Я никогда не видел тарантулов, знаю только, что живут они на юге, похожи на больших пауков, умеют прыгать и укус их смертелен. Об этом нам рассказывал, кажется, учитель зоологии. А может, я вычитал где-то или не учитель, а кто-то другой о них рассказал. Во всяком случае, мозг сверлит одно: «Смертелен… Смертелен. Смертелен…»
Липкий, вяжущий страх останавливает сердце, перехватывает дыхание, высушивает рот.
Несколько ночей назад меня разбудил резанувший по глазам ослепительный свет. Прямо над моим окопом висела, медленно и зловеще опускаясь, осветительная ракета. Где-то в черноте неба кружил самолет. И тут же я услышал резко нарастающий свист фугасной бомбы. «Вот и все, отвоевался», — сказал я себе и закрыл глаза. Страха не было. Было какое-то странное, совершенно невразумительное чувство отрешенности от всего окружающего мира. Пустое и звенящее. Бомба глухо шмякнулась в землю. Со стенок окопа посыпалась земля.
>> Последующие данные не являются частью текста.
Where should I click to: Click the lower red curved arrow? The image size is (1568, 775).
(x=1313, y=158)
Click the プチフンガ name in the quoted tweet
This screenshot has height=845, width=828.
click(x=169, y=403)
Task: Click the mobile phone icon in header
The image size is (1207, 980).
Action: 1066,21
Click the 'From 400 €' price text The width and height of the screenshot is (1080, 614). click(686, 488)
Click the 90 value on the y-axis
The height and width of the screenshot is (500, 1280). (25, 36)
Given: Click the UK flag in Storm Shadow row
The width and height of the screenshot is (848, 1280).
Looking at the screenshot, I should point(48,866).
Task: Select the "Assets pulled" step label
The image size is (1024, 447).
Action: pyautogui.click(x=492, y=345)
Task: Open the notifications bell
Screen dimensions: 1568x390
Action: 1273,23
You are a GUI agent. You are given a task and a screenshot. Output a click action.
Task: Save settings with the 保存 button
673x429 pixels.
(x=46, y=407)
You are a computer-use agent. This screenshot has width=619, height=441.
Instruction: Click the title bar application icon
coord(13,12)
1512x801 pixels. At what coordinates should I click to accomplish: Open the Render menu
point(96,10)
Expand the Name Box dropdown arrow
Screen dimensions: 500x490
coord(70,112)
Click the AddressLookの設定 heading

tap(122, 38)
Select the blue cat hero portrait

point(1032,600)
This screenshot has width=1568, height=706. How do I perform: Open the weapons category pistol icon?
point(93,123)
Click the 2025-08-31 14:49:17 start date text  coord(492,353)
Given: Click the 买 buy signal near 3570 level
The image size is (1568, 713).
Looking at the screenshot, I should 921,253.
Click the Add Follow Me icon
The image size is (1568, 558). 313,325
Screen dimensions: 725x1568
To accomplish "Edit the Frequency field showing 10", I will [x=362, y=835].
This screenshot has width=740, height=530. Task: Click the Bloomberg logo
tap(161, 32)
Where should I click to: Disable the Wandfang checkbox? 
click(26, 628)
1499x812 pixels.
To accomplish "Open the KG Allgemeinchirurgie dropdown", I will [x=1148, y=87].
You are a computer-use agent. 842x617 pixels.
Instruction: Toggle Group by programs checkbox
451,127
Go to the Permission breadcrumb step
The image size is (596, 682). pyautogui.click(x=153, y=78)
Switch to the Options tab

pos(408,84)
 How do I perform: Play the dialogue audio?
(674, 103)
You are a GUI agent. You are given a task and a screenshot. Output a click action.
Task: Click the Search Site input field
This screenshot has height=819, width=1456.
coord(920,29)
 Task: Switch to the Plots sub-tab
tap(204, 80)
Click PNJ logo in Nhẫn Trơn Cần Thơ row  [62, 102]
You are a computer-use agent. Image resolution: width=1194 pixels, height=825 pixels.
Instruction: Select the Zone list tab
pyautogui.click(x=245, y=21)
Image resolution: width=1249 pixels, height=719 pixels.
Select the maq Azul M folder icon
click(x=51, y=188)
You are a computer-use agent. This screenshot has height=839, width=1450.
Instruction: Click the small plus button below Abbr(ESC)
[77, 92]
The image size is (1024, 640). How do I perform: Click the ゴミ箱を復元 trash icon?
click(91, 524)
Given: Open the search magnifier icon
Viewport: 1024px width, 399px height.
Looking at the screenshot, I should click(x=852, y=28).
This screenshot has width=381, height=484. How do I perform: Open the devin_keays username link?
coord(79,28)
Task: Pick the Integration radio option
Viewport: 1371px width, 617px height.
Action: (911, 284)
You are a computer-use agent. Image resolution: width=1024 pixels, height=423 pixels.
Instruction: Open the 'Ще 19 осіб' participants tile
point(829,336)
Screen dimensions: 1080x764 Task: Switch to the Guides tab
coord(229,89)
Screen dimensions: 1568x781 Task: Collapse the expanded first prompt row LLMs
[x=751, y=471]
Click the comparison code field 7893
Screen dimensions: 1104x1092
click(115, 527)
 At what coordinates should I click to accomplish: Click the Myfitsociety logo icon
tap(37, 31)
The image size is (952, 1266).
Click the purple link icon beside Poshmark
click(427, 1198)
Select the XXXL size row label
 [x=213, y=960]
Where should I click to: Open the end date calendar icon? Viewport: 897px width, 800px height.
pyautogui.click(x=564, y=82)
Сейчас ахнет… Сейчас… Или я оглох? Или меня уже нет?.. Ну же, ну… Какого черта?!
Бомба не взорвалась. Кто-то из нашего расчета родился в рубашке. Возможно, и я.
Нервы расслабились. Я мгновенно заснул. Все это длилось не больше минуты и было как сон. Наутро саперы откопали бомбу — она зарылась метрах в пятнадцати от моего окопа — отвезли подальше и подорвали. Я слышал этот взрыв. Ничего, солидная была штучка.
Погибнуть на войне от разрыва бомбы, снаряда или пули — явление закономерное. Но от укуса какого-то паука Так и подмывает выпрыгнуть из окопа и бежать, бежать без оглядки. Ведь это не простой паук, это тарантул. Стоит только пошевелиться, обнажить свое тело — и он вопьется в тебя ядовитым своим жалом. А может, не жалом — зубами? Есть у тарантула зубы или нет? Прыг!..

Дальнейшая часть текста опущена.